根据展示文段,回答下列问题:
(a) 文中说中国成为了什么?
(b) 19世纪以后,政治民族主义同哪些思潮和运动一起蔓延?
(c) 文中把“从古典音乐认识欧洲”称为什么?

| 展示文段 |
****************************************

前言 昨日以前的欧洲
随着中国成为世界第一大出境旅游国,对中国人来说,地理上的欧洲音乐似乎不再遥远。然而旅游地图是很能骗人的。特别是19世纪以后,随着政治民族主义同浪漫主义思潮及所谓民族乐派运动一起蔓延,从文艺复兴到启蒙运动以前的欧洲几乎不可辨认。以现代民族国家为地理坐标、以现代民族语言为道说工具,只能使欧洲音乐面目全非。
其实,神圣罗马帝国漫长的解体仍然在进行,只不过已经从奥地利、普鲁士分离,延伸到巴尔干半岛、捷克与斯洛伐克等的分离,但是在纯粹的倾听里,“老欧洲”仍然生机勃勃——就是那个高度同一性的、前民族国家的欧洲仍然健在,甚至成为大公教会分崩离析后,回到过去的唯一精神纽带。因此从古典音乐认识欧洲,是通往前现代的欧洲的一条思想幽径。

****************************************

| 给定材料 |

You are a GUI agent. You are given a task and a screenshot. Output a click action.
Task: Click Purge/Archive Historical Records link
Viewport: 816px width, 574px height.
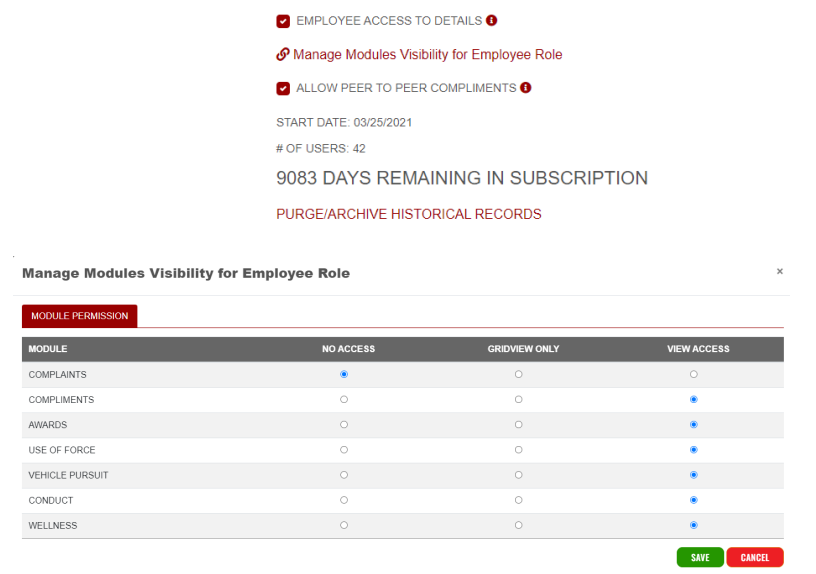coord(408,214)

****************************************

| 任务答案 |
(a) 世界第一大出境旅游国。
(b) 浪漫主义思潮及所谓民族乐派运动。
(c) 通往前现代的欧洲的一条思想幽径。